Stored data
+---+

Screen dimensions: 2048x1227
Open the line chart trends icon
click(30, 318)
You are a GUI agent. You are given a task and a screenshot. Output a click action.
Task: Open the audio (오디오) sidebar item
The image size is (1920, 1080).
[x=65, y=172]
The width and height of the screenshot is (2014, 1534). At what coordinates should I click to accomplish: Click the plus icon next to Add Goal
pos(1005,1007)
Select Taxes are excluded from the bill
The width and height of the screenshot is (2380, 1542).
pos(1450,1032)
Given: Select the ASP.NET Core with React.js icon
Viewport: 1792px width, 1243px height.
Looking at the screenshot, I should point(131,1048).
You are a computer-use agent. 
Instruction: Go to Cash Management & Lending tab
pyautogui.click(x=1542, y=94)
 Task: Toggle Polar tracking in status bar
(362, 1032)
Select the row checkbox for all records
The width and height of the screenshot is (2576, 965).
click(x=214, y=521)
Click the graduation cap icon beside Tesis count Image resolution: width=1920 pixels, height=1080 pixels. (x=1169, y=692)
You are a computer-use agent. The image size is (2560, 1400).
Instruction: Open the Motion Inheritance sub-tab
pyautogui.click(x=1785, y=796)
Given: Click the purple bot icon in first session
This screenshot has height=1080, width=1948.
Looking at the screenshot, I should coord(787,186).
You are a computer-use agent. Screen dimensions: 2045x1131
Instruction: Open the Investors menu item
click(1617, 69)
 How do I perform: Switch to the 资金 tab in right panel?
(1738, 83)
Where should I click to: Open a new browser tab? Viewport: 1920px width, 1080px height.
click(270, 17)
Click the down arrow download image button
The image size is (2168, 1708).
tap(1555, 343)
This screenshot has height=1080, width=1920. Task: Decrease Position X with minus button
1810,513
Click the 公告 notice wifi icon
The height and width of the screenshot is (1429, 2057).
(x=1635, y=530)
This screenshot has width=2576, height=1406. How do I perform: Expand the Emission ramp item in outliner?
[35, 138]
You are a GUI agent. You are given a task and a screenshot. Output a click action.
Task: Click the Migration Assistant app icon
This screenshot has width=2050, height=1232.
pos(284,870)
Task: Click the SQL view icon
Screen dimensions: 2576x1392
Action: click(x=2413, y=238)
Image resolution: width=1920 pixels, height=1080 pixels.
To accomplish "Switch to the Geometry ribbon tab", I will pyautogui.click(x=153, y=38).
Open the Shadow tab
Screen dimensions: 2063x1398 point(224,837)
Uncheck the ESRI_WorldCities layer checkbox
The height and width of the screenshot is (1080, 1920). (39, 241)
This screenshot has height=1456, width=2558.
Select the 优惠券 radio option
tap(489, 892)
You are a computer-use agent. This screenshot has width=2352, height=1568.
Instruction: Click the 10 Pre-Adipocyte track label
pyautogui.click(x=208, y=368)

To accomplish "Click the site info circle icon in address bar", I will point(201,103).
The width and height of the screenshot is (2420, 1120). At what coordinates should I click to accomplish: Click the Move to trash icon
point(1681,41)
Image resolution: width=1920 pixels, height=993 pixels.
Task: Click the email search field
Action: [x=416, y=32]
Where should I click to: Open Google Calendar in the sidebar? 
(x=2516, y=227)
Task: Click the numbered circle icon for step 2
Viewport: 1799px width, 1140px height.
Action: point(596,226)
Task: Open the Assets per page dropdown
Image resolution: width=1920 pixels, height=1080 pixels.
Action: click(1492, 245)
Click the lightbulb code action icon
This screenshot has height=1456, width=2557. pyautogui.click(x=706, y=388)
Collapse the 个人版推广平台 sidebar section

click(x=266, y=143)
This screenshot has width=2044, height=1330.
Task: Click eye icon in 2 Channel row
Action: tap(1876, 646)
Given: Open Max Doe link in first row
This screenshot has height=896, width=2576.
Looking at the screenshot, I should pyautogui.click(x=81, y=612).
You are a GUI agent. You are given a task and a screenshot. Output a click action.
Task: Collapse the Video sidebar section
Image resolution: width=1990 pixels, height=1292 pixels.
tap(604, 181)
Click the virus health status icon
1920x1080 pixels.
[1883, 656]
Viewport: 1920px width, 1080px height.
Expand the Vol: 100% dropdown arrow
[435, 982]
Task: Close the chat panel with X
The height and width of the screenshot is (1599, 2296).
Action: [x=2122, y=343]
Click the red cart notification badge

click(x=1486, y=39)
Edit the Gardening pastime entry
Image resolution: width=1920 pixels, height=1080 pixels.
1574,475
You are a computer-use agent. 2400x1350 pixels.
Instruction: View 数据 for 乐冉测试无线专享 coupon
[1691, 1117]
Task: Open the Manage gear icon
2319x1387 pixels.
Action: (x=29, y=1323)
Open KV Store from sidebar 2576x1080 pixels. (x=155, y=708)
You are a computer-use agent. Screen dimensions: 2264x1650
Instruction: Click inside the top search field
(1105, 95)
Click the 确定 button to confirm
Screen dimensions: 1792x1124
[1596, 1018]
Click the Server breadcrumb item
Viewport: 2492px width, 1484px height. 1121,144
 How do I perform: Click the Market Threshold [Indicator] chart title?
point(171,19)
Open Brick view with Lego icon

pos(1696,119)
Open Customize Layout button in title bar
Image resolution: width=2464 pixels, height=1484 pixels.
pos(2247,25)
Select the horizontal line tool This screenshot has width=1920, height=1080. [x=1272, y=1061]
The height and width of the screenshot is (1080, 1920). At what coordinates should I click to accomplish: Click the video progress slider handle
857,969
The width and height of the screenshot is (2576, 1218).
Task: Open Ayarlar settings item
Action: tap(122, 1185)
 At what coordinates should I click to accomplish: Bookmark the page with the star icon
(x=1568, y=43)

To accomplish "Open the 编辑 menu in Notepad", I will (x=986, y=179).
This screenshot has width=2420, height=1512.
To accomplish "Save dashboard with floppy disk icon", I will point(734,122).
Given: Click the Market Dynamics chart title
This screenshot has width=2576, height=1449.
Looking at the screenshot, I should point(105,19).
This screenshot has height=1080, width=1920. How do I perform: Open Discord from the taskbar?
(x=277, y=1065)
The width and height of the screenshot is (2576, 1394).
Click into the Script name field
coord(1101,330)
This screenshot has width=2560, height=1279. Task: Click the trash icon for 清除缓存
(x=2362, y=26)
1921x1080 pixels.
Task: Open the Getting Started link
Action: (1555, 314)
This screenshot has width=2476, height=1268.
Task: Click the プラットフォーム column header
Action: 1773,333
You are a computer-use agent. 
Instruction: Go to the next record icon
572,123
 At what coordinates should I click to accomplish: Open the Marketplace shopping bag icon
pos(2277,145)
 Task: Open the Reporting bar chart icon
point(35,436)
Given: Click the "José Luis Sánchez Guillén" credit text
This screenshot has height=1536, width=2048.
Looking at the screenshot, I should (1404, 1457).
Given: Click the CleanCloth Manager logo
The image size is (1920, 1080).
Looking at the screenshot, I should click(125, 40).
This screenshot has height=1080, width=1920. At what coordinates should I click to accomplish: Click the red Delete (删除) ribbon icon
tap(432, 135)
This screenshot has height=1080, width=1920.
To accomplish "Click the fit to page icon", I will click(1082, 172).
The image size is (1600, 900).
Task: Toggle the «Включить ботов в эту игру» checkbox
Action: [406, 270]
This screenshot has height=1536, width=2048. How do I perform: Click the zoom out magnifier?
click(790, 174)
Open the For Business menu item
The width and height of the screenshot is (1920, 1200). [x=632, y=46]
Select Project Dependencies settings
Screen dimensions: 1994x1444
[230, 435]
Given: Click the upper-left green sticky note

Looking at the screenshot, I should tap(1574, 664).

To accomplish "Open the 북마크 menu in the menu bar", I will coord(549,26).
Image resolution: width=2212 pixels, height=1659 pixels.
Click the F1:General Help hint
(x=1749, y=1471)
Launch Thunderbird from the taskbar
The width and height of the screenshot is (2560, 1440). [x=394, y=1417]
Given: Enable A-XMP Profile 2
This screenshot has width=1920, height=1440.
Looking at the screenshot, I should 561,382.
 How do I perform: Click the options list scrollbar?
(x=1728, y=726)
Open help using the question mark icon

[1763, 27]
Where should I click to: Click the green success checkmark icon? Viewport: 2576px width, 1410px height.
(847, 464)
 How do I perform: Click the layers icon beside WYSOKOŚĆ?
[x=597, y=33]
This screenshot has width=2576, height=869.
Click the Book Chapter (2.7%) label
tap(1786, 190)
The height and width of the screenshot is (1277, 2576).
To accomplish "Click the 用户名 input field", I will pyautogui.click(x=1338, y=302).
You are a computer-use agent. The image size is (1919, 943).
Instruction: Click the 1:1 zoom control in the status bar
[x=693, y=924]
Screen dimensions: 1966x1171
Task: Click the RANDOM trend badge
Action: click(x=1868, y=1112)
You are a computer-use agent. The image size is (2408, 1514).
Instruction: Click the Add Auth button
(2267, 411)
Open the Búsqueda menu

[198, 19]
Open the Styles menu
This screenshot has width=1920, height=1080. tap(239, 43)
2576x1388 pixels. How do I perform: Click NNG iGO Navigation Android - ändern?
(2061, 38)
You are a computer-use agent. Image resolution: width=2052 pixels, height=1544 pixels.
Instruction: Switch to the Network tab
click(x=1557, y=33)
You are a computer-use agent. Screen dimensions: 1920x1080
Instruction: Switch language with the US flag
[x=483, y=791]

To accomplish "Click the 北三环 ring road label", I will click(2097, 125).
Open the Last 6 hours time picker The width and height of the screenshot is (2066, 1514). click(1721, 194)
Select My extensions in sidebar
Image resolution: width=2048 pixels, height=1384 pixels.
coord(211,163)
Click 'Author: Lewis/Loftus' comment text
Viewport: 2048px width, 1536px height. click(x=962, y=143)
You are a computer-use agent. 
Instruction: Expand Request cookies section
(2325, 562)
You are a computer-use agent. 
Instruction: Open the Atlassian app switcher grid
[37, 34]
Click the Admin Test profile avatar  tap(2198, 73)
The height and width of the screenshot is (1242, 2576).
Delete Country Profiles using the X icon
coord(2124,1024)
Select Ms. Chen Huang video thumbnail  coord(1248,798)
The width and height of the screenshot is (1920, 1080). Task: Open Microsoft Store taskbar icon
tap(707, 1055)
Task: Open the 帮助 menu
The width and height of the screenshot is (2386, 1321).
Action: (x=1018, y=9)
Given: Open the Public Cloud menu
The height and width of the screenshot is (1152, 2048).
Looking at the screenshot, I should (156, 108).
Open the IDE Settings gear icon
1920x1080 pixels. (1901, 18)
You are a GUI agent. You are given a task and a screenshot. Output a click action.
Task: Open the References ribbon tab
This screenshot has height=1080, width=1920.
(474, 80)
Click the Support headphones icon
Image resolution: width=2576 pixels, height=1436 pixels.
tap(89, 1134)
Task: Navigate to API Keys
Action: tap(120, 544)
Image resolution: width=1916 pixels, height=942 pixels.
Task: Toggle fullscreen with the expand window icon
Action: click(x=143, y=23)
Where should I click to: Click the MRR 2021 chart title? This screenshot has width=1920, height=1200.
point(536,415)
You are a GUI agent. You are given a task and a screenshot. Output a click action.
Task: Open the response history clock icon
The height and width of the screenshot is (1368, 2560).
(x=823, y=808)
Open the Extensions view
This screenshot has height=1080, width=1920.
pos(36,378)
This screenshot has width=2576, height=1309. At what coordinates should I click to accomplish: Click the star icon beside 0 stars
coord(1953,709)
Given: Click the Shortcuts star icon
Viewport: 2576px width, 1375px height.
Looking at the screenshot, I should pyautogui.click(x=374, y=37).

+---+

DIRECTIONS: Above this instruction are the records; retype exactly the lines from the one containing "Viewport: 1792px width, 1243px height." up to and including the one containing "You are a computer-use agent. Screen dimensions: 2045x1131".

FINISHED EXERCISE:
Viewport: 1792px width, 1243px height.
Looking at the screenshot, I should point(131,1048).
You are a computer-use agent. 
Instruction: Go to Cash Management & Lending tab
pyautogui.click(x=1542, y=94)
 Task: Toggle Polar tracking in status bar
(362, 1032)
Select the row checkbox for all records
The width and height of the screenshot is (2576, 965).
click(x=214, y=521)
Click the graduation cap icon beside Tesis count Image resolution: width=1920 pixels, height=1080 pixels. (x=1169, y=692)
You are a computer-use agent. The image size is (2560, 1400).
Instruction: Open the Motion Inheritance sub-tab
pyautogui.click(x=1785, y=796)
Given: Click the purple bot icon in first session
This screenshot has height=1080, width=1948.
Looking at the screenshot, I should coord(787,186).
You are a computer-use agent. Screen dimensions: 2045x1131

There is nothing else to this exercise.